ASSIGNMENT: When you reach the line containing "Task: Click the cloud" in the entries below, repeat it and each line after it exactly until the entries end.

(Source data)
☆ ☆ ☆ ☆ ☆
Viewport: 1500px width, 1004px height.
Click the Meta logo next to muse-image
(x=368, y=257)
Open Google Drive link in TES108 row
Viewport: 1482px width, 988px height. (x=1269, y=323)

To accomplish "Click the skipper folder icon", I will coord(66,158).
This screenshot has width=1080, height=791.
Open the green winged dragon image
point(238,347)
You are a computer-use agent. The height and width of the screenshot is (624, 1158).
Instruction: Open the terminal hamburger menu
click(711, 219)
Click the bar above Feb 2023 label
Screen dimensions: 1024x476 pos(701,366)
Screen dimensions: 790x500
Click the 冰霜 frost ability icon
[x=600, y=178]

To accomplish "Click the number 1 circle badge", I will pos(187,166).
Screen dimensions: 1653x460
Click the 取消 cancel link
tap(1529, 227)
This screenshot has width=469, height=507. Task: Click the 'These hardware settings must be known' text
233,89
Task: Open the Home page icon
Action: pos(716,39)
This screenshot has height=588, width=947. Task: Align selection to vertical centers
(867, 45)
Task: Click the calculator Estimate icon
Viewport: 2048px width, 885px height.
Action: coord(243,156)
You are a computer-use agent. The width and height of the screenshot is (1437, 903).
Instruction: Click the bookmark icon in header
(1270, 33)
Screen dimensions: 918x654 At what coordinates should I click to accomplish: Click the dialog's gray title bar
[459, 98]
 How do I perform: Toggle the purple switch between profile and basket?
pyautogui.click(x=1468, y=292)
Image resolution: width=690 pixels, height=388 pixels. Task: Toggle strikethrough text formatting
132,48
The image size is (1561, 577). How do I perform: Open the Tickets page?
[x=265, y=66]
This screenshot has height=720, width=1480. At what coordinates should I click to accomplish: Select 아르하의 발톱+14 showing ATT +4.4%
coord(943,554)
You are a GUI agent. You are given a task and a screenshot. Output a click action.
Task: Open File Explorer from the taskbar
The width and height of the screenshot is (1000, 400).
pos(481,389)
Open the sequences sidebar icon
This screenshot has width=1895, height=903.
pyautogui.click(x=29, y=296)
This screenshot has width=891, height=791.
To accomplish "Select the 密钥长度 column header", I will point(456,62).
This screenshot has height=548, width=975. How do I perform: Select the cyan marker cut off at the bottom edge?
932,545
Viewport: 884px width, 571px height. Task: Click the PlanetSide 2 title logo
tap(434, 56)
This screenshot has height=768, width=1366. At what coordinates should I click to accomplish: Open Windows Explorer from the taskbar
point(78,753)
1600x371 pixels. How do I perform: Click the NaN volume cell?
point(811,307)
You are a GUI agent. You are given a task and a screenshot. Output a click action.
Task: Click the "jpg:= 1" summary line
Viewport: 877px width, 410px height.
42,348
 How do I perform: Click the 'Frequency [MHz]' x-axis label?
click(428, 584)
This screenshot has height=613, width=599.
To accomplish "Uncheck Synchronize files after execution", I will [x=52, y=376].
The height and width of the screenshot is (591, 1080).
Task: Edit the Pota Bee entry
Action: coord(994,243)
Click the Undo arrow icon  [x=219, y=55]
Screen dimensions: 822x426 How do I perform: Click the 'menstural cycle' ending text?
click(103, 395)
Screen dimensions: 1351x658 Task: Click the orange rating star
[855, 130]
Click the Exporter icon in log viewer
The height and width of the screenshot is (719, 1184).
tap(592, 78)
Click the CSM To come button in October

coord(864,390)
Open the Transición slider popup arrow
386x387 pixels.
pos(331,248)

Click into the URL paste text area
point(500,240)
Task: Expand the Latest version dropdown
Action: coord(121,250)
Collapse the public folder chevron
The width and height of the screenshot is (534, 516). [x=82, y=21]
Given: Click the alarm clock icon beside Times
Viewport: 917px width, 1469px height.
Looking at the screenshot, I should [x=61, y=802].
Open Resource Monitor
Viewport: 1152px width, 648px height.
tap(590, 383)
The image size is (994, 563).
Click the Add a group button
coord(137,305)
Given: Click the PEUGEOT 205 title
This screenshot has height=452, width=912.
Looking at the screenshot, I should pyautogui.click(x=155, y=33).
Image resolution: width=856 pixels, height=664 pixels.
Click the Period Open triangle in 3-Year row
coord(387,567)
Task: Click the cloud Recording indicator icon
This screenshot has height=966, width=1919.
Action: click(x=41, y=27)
☆ ☆ ☆ ☆ ☆
SOLUTION FOR THIS TASK:
Task: Click the cloud Recording indicator icon
This screenshot has height=966, width=1919.
Action: click(x=41, y=27)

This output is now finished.